Task to carry out: Please copy each item below word for word, without the pictures.

Item-finding records
▶
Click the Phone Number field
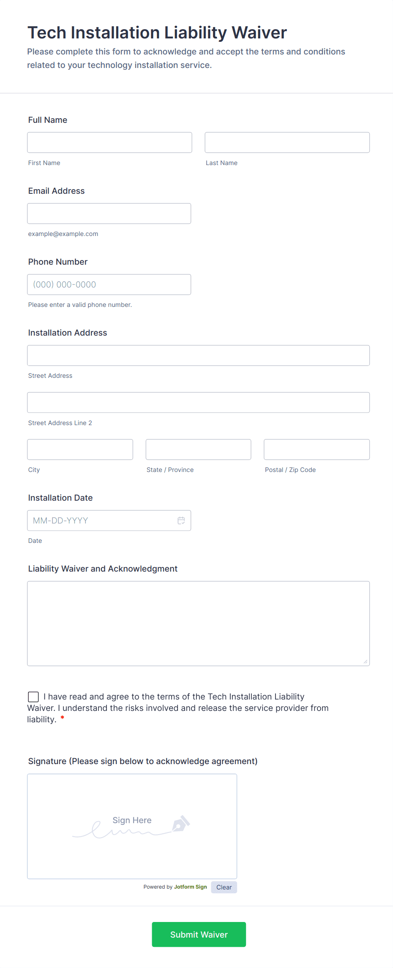Image resolution: width=393 pixels, height=968 pixels. point(109,284)
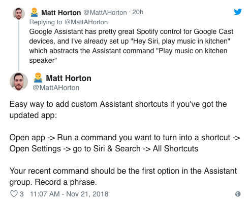Click the like count number 3
250x202 pixels.
[21, 194]
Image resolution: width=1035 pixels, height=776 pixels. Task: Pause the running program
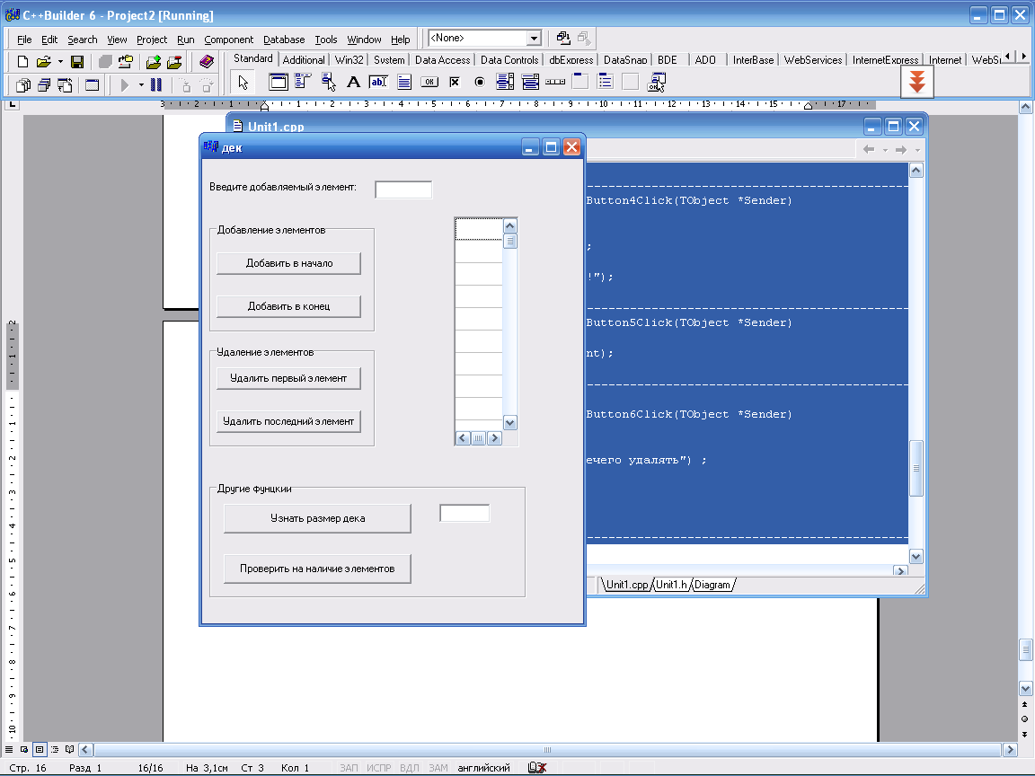point(156,85)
◀
Worked solution:
Click the Phone Number field
Image resolution: width=393 pixels, height=968 pixels. point(109,284)
Click the like count number 3
250x202 pixels.
[21, 194]
Image resolution: width=1035 pixels, height=776 pixels. Task: Pause the running program
point(156,85)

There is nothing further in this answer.